I have always wanted to have my bookkeeper go through my expenses for the year and determine just how much money I spend on tape. I have also considered rolling it back up and reusing it to save myself and my customers some money (not really, but maybe a little). I think I have a thing for tape. When I need to restock, I get very excited. Tape is something that I use on a daily basis, and it lives in my truck…a lot of it…maybe too much! There are hundreds of tape brands, types, and uses, but for this blog I am going to focus on the tapes that I use for site protection.
If you are a contractor you have most likely experienced damaging a finish while removing tape, and then panicked trying to determine how to go about repairing the damage. It generally is at the end of a project or late in the day when you are cleaning up and typically feels akin to getting punched in the gut. I have found it important to cover your ass in your contract regarding site protection and potential damage due to tape removal, but I also use products that I have found to be the least risky.
One tape that I use on prefinished hardwood and painted surfaces is green G Tape. It has an acrylic-based adhesive that removes easily, it tears straight without scissors, it holds very well, it is waterproof, and it is durable. I have had issues with residual adhesive when left in place for a long duration, but all in all it is a great product that holds well. A must have tape for your arsenal.
For painted walls or finish in place floors I will use green or yellow Frog Tape depending on how durable the finish. Green Frog Tape holds better than the yellow, which can be a good or bad thing depending on the finish. I have found both to be fairly safe on finish in place floors, painted walls, and wallpaper. These tapes have a moisture activated adhesive which is something to consider when using them. One advantage to using Frog Tape versus G Tape is that it is readily available in hardware stores.
I also use a fair amount of general purpose tan masking tape in various widths. I use this tape for taping the seams of resin/craft paper, taping plastic or floor protection to other tape, and in my masking machine. It is thin, holds well, and inexpensive. I do not use this tape on any delicate surfaces or finishes. It can be very difficult to remove and will damage finishes. This tape is used primarily for its cost saving benefits and durability.
Another tape that is always on my truck is packing tape.
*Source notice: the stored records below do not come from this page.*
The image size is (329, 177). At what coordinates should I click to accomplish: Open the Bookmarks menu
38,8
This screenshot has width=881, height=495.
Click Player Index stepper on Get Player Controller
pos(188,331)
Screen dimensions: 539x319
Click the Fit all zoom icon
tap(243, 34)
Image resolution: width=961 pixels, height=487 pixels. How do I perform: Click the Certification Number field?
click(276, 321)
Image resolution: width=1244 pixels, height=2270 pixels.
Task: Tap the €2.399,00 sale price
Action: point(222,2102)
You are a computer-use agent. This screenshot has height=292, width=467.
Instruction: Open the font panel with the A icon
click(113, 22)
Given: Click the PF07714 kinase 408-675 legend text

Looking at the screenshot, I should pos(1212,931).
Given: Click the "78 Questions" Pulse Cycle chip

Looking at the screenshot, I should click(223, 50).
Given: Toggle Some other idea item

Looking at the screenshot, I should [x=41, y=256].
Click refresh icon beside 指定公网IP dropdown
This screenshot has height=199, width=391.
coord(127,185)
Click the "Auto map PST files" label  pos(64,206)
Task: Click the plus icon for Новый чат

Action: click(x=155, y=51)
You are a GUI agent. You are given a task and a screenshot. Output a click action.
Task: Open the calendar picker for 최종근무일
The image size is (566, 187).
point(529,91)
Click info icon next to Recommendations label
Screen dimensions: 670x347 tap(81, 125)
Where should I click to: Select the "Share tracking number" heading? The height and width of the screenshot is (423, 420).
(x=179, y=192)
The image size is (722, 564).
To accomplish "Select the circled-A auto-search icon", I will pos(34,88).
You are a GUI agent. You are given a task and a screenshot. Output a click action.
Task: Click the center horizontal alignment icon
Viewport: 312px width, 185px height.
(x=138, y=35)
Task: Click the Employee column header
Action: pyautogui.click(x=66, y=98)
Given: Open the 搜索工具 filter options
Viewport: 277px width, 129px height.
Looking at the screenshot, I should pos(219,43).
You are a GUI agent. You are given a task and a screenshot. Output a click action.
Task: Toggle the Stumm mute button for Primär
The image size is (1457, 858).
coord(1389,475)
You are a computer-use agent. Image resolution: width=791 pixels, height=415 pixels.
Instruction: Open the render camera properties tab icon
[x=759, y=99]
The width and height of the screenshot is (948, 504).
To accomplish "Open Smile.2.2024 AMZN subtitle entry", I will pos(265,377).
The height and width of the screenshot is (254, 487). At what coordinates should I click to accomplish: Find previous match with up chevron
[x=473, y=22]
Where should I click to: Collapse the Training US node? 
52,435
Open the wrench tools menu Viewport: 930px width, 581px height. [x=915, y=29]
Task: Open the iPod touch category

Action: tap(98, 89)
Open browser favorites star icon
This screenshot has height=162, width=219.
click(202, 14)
I use packing tape to tape the seams of padded or foam based underlayments like Econorunner. It is inexpensive, holds well on plastic or foam, it is waterproof, and it can be stretched very tightly without breaking. I do not use this tape on any finished surfaces as it will damage them. It is also a hassle to cut without an applicator, scissors or a knife.
Now for the tape of all tapes, the handyman special, or what I like to call West Virginia Chrome…duct tape. I generally do not use a lot of duct tape during site protection. I will use it to tape seams of masonite or flooring protection that needs a strong hold. It does not stick well to poly or paper, and it can easily damage finishes. It does hold well to metal, glass, or hard plastics, arm/leg hair, and tears easily. It can also be used to add some flare to a damaged bumper or fairing on a car (hence West Virginia Chrome). Duct tape is a decent all around stronghold in a pinch, but I have found specific tapes for specific applications to yield better results.
For most cardboard based flooring protection, I have found Ram Board tape of an equivalent paper-based tape to work the best. It does not have any elasticity or tensile strength, but it sticks very well to these paper-based products and it lays very flat. Do not ever apply this tape to a finished surface. It has a very strong adhesive and being that it does not have any elasticity and is very thin, it is very difficult to remove. It will damage almost any finish.
Lastly I do carry some double sided tapes for hanging plastic and poly film. It is nice because you can apply it to glass, plastic, or another tape and then hang your plastic directly on that. It is not inexpensive and it has a very specific use, so you can make due without it, but it does make your life easier when you have a lot of plastic to hang.
As mentioned earlier, I keep all of these tapes and more on my truck at all times. Each tape has specific and unique attributes and benefits. Yes, you could get away with Green Frog tape on most every application, but there are many instances where a less expensive tape will suffice and the Frog Tape is overkill. I would rather use multiple tapes that work amazing for each specific situation than one that will work “okay” for all situations. Jack of all, master of none.